Drammi familiari, che richiamano la letteratura greca classica, nascosti dietro pagine e pagine di dialoghi abilmente architettati. La vita quotidiana di un despota taccagno, stucchevole e a tratti insopportabile, che ammorba chi gli vive accanto con la sua tirchieria e con i suoi continui cambi d’umore, mal tollerati soprattutto dai domestici di casa. Questo, in sintesi, il contenuto del romanzo di Ivy Compton Burnett (scrittrice britannica, morta nel 1969, le cui opere principali annoverano, tra i temi ricorrenti, il dispotismo familiare e l'incesto, immersi in un’atmosfera tragicomica) in cui si descrivono le dinamiche di una famiglia, appartenente all’alta borghesia, nella quale i domestici recitano un ruolo piuttosto rilevante. La Compton Burnett conduce il lettore all’interno della famiglia Lamb, costituita da Horace e Charlotte - l’uomo deve il suo agio alle ricchezze portate in dote dalla moglie -, dai loro figli, dal cugino Mortimer - che prova un profondo attaccamento per il cugino Horace, ma soprattutto per Charlotte - e dalla zia settantacinquenne Emilia. Ai membri della famiglia si affianca la servitù - Bullivant, Mrs. Selden, la sua aiutante Miriam e George, poco più che diciottenne, preso da un ospizio per essere l’aiuto di Bullivant - che subisce le continue vessazioni del capofamiglia. La gran parte della narrazione si svolge tra le mura di casa Lamb, ha una connotazione teatrale e si nutre di dialoghi curatissimi, in cui ciascuno dei personaggi, bambini compresi, ha un frasario, scoppiettante e spesso sarcastico, che pare cucito addosso a ciascuna personalità.
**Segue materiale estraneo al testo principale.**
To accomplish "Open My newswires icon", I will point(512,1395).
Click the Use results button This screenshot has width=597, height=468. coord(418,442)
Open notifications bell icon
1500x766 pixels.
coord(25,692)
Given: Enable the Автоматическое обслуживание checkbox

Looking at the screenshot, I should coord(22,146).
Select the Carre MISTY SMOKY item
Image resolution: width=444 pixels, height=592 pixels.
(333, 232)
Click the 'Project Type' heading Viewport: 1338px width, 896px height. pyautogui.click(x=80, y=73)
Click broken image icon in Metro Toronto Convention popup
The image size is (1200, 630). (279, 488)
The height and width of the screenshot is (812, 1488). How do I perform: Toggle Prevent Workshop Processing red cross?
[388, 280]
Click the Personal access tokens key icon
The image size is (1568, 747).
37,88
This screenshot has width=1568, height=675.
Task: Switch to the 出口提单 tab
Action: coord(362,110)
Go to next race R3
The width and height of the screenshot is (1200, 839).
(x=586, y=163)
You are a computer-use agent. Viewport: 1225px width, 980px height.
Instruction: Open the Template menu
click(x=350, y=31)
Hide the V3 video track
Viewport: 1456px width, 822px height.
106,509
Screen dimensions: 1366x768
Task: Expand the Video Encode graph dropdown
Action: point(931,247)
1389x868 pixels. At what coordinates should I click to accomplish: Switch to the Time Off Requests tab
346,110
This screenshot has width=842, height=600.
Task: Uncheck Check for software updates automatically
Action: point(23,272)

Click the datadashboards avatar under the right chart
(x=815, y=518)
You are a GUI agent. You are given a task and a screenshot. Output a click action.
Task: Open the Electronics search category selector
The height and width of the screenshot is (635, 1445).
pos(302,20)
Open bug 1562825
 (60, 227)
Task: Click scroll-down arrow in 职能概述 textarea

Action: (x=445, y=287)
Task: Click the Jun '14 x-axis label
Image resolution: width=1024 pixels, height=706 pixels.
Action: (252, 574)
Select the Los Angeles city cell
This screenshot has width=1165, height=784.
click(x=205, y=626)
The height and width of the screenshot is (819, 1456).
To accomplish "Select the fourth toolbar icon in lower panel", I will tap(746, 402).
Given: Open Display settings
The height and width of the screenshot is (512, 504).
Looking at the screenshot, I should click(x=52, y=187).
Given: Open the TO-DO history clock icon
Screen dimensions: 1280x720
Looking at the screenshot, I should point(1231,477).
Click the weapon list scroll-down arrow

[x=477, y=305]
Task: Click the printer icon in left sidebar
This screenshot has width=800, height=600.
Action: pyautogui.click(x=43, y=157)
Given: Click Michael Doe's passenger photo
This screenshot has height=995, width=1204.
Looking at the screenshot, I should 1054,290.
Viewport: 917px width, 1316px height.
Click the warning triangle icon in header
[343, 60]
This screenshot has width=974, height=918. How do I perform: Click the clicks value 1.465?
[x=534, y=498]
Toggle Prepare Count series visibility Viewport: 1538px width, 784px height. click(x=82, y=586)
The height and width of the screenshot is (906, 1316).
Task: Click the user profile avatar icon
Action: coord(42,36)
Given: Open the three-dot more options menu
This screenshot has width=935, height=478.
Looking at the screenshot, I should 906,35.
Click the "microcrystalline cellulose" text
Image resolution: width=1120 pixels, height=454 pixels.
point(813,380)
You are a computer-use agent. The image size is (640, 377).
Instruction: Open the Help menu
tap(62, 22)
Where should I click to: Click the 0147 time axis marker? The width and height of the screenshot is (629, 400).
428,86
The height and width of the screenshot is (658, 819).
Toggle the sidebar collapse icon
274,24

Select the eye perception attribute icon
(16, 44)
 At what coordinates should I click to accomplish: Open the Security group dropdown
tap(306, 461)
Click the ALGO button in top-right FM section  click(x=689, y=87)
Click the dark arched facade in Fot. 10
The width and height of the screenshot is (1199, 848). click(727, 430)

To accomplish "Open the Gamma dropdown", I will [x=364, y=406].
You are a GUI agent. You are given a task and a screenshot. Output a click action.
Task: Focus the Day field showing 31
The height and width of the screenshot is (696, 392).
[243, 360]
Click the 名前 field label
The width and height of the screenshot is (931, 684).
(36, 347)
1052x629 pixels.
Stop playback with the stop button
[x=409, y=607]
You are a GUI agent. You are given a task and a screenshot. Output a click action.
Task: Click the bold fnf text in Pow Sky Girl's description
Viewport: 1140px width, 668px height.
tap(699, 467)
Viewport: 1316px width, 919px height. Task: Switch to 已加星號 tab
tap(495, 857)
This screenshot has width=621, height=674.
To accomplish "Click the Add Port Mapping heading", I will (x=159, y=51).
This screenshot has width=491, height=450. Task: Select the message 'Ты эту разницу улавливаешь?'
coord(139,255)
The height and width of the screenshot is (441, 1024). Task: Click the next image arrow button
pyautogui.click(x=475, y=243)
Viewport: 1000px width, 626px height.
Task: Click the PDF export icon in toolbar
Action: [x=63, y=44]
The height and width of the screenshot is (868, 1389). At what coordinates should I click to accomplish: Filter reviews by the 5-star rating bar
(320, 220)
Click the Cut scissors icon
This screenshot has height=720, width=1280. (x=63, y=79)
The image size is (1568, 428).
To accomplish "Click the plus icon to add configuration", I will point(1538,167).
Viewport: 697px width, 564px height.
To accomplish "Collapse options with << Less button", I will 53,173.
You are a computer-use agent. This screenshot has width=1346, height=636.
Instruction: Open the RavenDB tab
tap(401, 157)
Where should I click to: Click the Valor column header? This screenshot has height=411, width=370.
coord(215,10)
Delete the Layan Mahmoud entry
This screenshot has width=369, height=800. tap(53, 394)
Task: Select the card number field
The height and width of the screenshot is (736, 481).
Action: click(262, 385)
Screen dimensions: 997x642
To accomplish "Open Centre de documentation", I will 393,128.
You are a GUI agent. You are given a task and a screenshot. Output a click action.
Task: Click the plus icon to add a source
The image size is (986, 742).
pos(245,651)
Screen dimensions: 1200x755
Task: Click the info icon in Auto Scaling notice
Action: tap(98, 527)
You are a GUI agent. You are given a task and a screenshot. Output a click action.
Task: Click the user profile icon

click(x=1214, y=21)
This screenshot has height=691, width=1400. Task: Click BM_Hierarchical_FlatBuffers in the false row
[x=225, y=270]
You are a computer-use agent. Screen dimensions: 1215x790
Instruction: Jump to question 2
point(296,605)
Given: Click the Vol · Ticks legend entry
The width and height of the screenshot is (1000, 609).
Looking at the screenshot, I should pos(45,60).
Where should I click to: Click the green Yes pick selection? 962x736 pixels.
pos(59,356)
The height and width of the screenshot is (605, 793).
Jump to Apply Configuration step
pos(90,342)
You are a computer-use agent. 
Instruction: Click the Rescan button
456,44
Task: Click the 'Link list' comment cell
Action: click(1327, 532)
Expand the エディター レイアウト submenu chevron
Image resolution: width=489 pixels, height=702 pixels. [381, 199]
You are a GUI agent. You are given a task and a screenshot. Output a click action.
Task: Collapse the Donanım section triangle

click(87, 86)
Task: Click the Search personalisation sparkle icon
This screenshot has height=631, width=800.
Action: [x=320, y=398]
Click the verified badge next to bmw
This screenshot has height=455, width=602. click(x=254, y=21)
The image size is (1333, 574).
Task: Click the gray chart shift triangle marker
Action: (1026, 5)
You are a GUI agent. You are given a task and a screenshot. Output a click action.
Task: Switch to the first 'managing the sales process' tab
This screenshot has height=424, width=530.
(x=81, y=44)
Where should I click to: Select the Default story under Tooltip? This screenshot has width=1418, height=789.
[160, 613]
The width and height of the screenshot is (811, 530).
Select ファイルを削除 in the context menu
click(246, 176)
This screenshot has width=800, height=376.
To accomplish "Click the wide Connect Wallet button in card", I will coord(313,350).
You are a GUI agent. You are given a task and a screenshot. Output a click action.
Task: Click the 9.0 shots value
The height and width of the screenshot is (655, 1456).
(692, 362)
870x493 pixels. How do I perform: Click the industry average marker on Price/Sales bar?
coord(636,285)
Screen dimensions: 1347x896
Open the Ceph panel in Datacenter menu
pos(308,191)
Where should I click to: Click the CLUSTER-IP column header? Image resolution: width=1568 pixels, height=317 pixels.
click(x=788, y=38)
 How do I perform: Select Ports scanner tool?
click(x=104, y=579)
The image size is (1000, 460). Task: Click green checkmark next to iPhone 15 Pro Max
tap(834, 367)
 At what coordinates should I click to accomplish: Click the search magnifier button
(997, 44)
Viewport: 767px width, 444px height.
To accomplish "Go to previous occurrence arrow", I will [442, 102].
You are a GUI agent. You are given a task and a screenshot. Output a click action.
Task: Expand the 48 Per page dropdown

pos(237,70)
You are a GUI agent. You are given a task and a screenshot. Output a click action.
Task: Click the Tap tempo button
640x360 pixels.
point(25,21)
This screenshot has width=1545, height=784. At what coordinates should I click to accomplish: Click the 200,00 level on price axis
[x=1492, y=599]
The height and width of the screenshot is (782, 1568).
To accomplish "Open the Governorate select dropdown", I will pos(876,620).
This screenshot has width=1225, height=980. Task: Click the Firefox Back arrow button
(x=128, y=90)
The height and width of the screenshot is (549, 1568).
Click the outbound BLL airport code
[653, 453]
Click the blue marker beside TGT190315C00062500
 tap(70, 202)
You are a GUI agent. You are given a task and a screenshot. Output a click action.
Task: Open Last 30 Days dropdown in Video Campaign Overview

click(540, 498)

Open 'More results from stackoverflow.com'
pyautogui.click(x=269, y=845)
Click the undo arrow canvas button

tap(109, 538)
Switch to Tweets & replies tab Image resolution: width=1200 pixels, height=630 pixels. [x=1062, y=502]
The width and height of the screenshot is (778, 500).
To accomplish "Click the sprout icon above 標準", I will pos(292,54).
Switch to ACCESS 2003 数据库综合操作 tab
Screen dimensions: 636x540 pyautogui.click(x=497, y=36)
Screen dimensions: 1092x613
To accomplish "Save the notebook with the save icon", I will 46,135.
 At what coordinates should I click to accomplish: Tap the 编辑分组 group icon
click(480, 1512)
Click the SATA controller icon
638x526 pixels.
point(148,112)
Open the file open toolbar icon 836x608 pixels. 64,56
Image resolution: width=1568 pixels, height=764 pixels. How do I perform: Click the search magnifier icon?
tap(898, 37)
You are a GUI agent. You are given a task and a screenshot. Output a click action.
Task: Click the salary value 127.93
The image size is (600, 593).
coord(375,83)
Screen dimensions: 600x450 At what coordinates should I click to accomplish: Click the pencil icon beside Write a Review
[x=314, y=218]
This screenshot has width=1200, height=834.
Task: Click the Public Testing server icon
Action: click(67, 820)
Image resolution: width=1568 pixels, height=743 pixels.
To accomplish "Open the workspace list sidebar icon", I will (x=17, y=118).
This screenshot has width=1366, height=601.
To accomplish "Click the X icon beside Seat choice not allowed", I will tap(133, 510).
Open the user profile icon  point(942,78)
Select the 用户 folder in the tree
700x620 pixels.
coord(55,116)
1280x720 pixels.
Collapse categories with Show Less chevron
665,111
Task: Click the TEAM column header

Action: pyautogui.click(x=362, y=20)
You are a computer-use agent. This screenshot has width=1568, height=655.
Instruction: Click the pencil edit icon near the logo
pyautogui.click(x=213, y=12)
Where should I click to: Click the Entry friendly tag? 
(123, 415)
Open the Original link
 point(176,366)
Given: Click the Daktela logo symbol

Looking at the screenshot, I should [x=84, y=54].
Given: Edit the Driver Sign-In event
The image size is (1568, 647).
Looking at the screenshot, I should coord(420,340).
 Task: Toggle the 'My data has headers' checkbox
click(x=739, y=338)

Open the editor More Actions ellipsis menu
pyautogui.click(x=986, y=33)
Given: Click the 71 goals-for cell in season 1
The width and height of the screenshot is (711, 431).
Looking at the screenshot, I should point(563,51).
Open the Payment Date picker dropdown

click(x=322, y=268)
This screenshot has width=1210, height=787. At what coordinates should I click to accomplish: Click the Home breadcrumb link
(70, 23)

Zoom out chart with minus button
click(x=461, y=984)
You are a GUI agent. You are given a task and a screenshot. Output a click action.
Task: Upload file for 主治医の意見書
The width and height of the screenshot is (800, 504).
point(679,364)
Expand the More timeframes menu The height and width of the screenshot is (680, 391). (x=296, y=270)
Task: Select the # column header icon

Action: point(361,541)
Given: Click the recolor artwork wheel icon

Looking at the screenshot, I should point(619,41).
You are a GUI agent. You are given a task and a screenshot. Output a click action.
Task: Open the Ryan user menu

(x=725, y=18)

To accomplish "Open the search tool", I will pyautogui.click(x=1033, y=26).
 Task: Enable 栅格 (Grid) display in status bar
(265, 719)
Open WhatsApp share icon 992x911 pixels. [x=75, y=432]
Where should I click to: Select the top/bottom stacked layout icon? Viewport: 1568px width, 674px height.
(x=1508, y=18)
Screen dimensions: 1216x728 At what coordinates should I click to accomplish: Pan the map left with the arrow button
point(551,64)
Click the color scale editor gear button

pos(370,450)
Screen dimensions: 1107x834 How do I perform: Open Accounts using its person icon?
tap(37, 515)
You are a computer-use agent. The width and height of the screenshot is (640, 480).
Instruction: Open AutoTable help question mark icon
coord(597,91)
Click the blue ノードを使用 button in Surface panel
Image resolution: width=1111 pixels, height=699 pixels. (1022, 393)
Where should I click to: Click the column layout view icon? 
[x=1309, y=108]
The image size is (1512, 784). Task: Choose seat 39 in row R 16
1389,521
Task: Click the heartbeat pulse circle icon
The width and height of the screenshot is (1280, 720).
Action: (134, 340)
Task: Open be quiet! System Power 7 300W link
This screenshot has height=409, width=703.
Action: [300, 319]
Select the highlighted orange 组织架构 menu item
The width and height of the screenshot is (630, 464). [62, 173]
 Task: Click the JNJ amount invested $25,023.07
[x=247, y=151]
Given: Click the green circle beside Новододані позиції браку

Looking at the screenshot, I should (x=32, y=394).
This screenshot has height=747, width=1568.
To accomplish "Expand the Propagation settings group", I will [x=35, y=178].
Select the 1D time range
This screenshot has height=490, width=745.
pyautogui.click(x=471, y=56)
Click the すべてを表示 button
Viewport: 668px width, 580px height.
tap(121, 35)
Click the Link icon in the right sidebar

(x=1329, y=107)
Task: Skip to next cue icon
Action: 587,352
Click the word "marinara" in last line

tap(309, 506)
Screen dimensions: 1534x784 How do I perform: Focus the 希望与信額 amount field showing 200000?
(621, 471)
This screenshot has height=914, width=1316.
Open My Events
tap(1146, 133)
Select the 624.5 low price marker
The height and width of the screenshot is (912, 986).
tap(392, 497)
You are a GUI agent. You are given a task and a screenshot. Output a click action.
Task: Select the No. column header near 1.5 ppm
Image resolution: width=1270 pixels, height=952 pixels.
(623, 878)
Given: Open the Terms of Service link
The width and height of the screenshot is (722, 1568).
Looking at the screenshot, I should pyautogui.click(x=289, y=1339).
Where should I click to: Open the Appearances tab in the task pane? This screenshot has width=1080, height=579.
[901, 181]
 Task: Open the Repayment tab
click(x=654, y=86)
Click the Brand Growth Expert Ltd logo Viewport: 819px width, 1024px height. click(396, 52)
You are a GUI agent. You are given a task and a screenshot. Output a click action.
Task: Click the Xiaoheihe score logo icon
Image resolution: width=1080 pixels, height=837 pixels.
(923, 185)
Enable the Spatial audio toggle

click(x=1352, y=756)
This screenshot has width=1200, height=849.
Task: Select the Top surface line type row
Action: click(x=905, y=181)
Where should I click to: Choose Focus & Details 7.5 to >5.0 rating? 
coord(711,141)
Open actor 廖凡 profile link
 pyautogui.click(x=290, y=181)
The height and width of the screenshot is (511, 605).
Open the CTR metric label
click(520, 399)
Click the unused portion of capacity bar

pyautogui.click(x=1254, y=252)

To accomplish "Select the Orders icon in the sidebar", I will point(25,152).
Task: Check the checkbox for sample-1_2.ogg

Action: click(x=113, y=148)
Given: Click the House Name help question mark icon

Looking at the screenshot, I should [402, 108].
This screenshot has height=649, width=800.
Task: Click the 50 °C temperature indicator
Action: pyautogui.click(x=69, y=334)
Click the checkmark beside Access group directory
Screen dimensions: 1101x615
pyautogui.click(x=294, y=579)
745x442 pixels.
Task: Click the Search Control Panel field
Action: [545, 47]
A sparigliare le carte, poi, intervengono altri personaggi - un nuovo precettore per i piccoli Lamb, accompagnato dalla madre e dalla sorella - che modificano le dinamiche interne della casa e spingono a mezze confessioni e a parziali rivelazioni. L’autrice, che deve molto al teatro classico, attinge tuttavia anche dalla commedia brillante e si pone sul panorama letterario come una perfetta Jane Austen del Ventesimo secolo, che sa raccontare senza fronzoli la mediocrità dell’uomo comune e la sua innegabile meschinità. Lettura irriverente e a tratti spietata, mostra come i ruoli sociali siano parte di una gerarchia sulla quale difficilmente si ha possibilità di scelta e invita, quindi, ad adattarvisi con la consapevolezza che, spesso, ciascuno è, all’interno del proprio nucleo, allo stesso tempo padrone e servo.